Problem description: Please output exactly the lines from the one containing "The width and" through the end of the records below, leaving out any pictures.

(Provided data begins)

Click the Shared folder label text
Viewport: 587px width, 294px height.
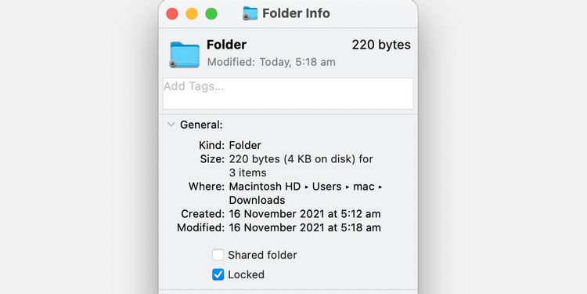click(x=262, y=255)
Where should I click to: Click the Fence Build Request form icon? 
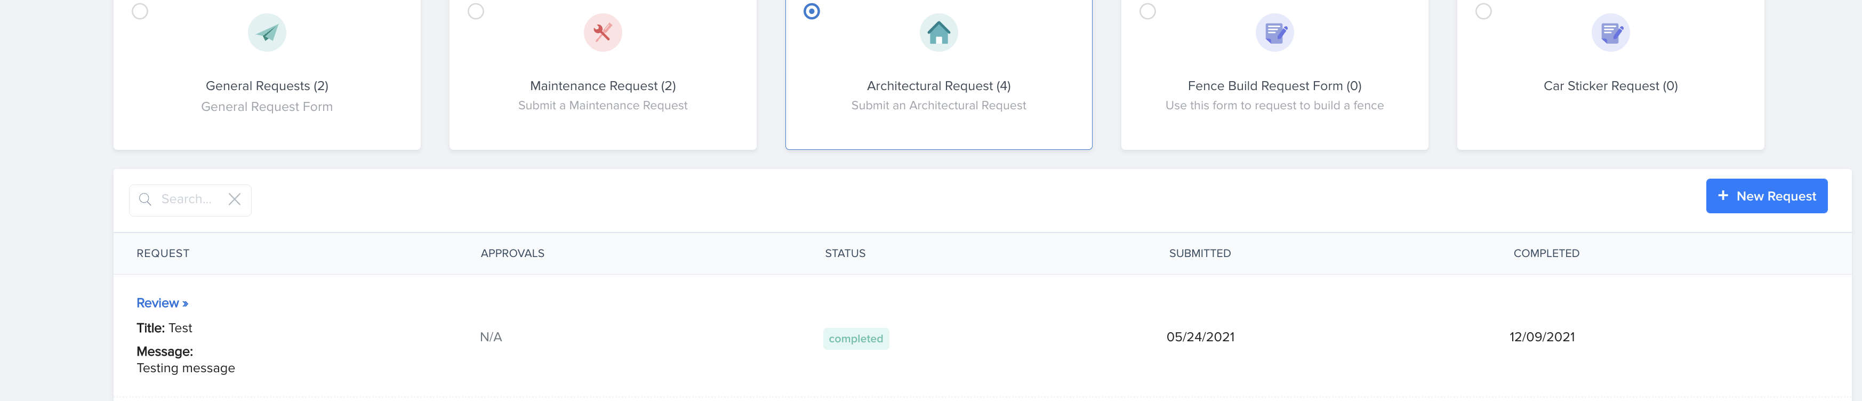pos(1274,33)
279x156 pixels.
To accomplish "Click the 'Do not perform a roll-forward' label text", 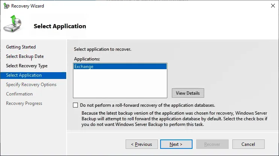I will [x=147, y=105].
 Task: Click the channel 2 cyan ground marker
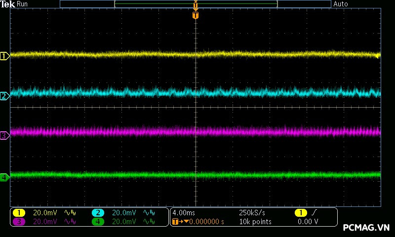click(4, 96)
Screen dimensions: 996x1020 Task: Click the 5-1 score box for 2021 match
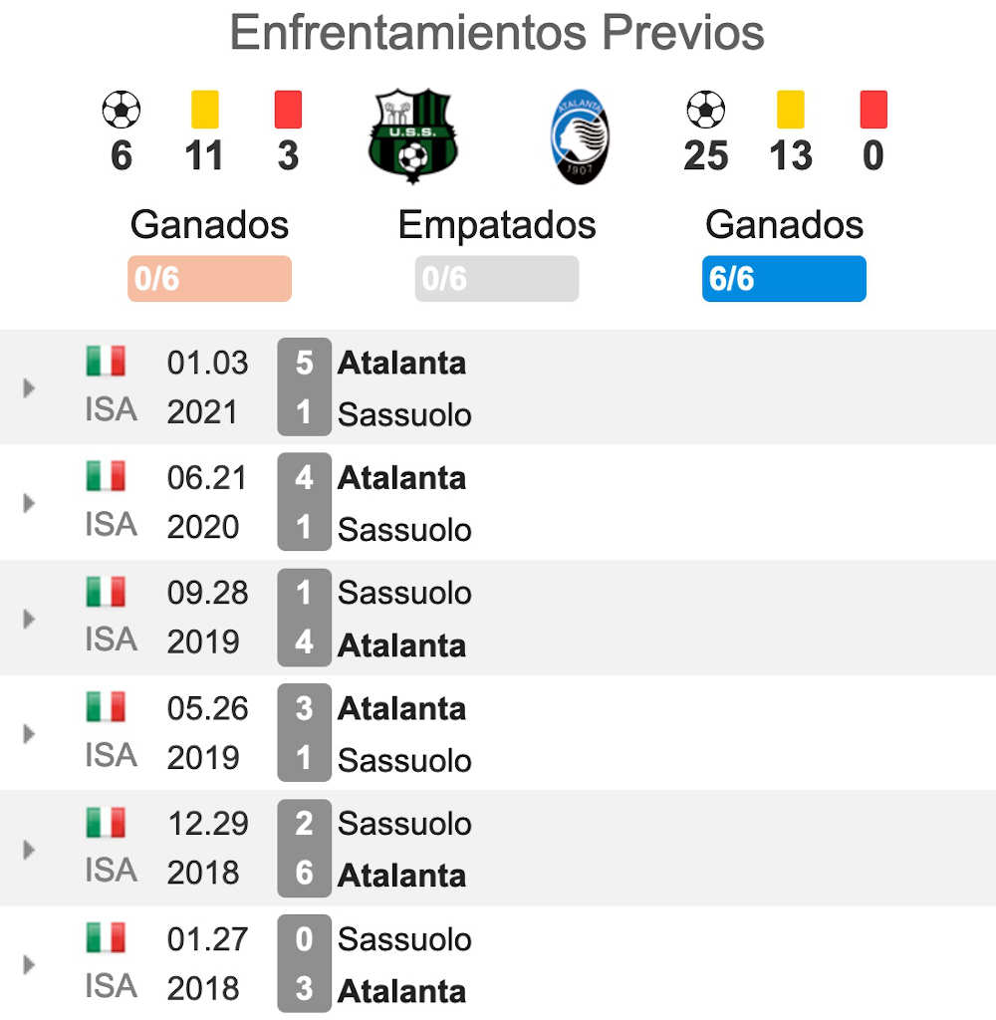(304, 387)
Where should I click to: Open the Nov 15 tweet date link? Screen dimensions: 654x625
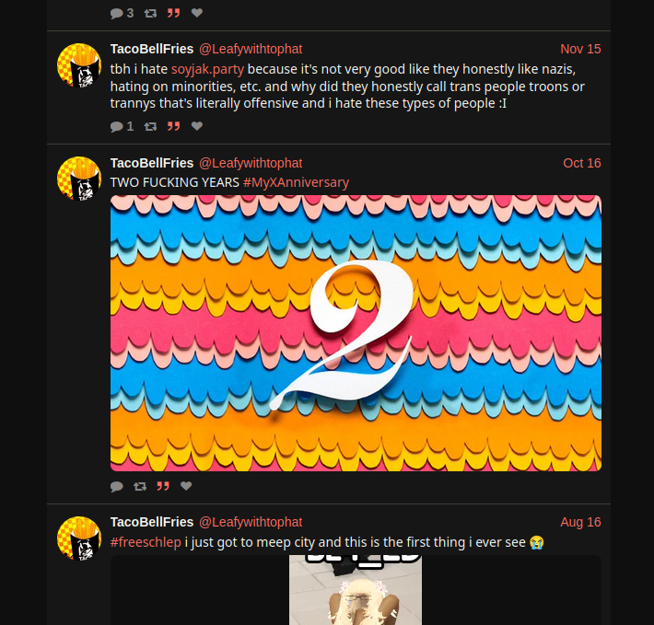click(x=580, y=49)
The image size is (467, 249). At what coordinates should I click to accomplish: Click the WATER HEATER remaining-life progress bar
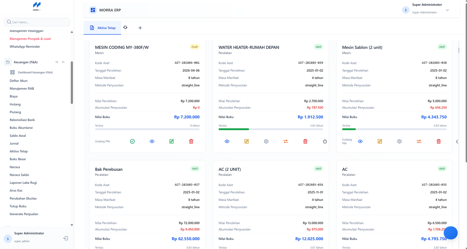(x=271, y=129)
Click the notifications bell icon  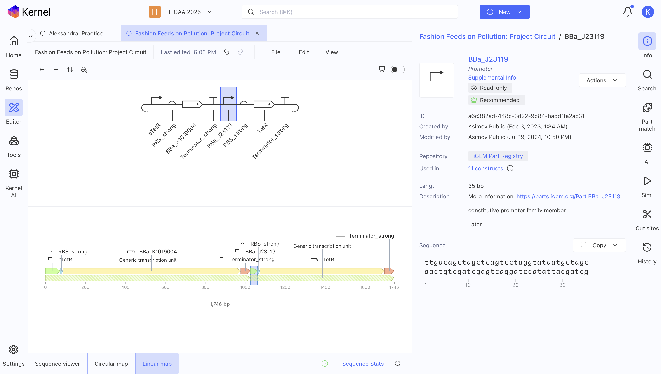pyautogui.click(x=628, y=12)
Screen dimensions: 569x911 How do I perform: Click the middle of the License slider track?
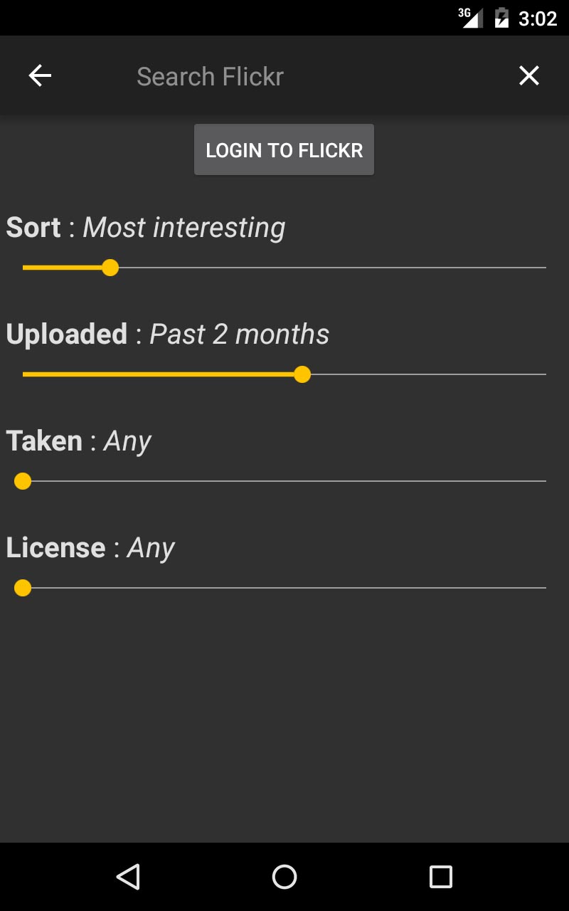pos(285,588)
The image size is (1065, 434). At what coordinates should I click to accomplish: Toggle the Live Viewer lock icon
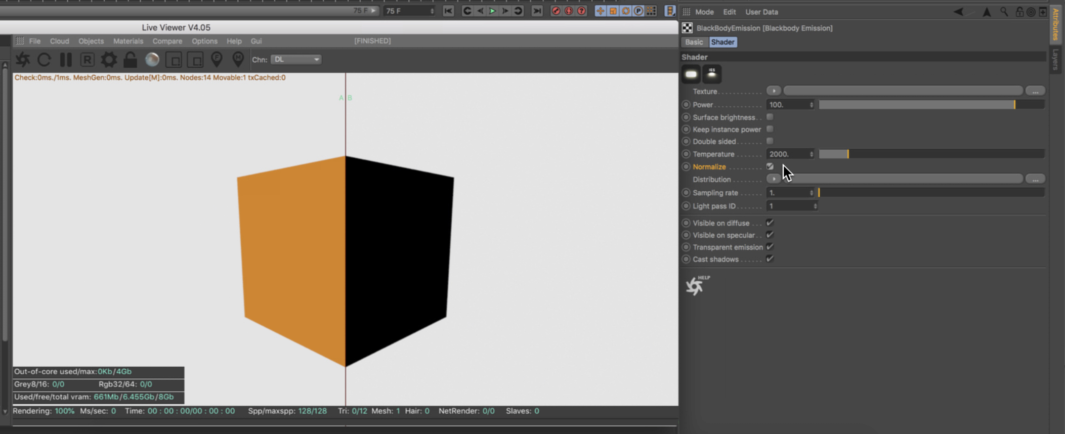click(x=131, y=60)
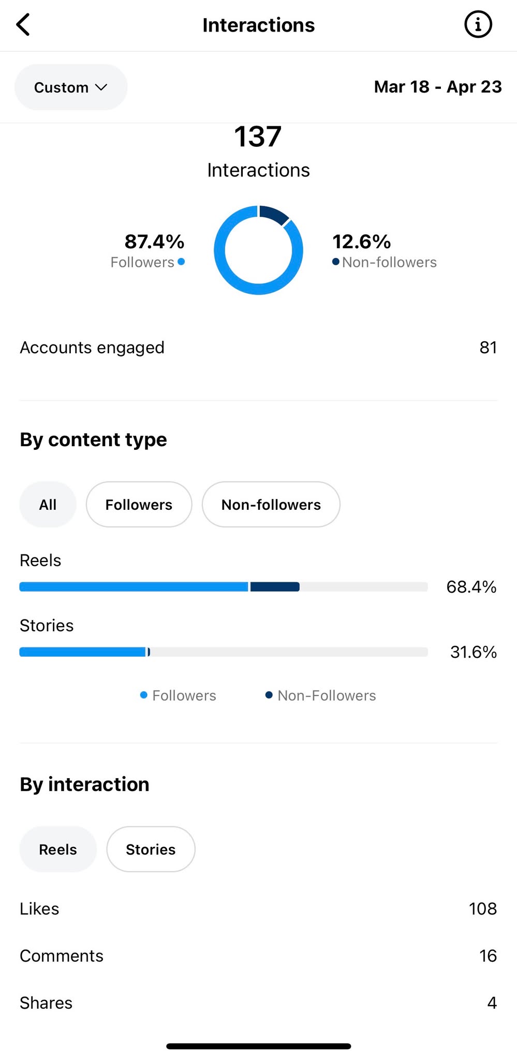Tap the Stories 31.6% progress bar

[224, 652]
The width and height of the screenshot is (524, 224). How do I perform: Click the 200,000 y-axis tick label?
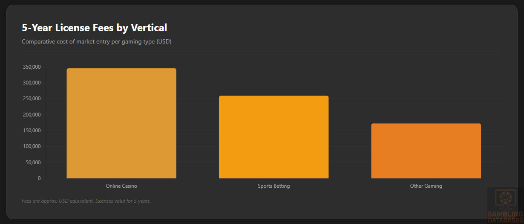click(x=31, y=115)
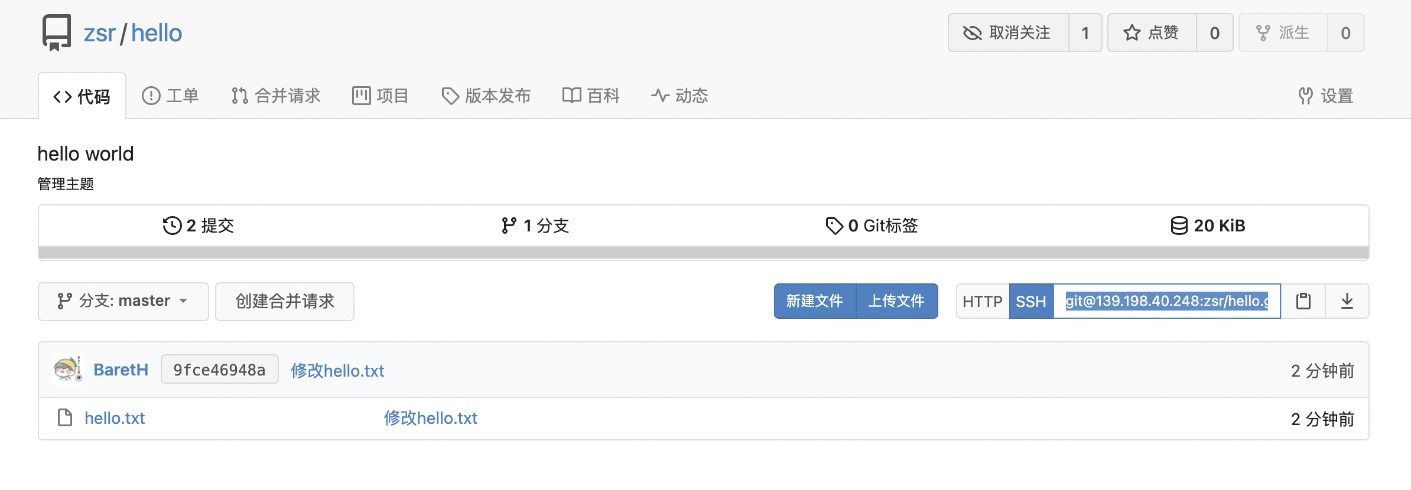This screenshot has height=490, width=1411.
Task: Open the commits history clock icon
Action: pos(172,226)
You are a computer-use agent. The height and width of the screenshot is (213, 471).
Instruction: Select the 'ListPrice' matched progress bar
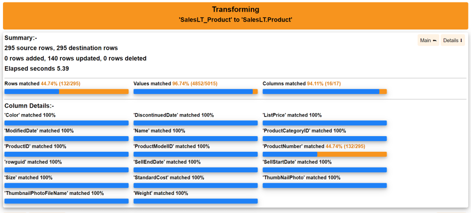pos(324,123)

(Provided data ends)

Result for this task:
The width and height of the screenshot is (524, 224). How do I perform: Click the 200,000 y-axis tick label?
click(x=31, y=115)
This screenshot has height=490, width=1411.
Task: Open the commits history clock icon
Action: pos(172,226)
You are a computer-use agent. The height and width of the screenshot is (213, 471).
Instruction: Select the 'ListPrice' matched progress bar
pos(324,123)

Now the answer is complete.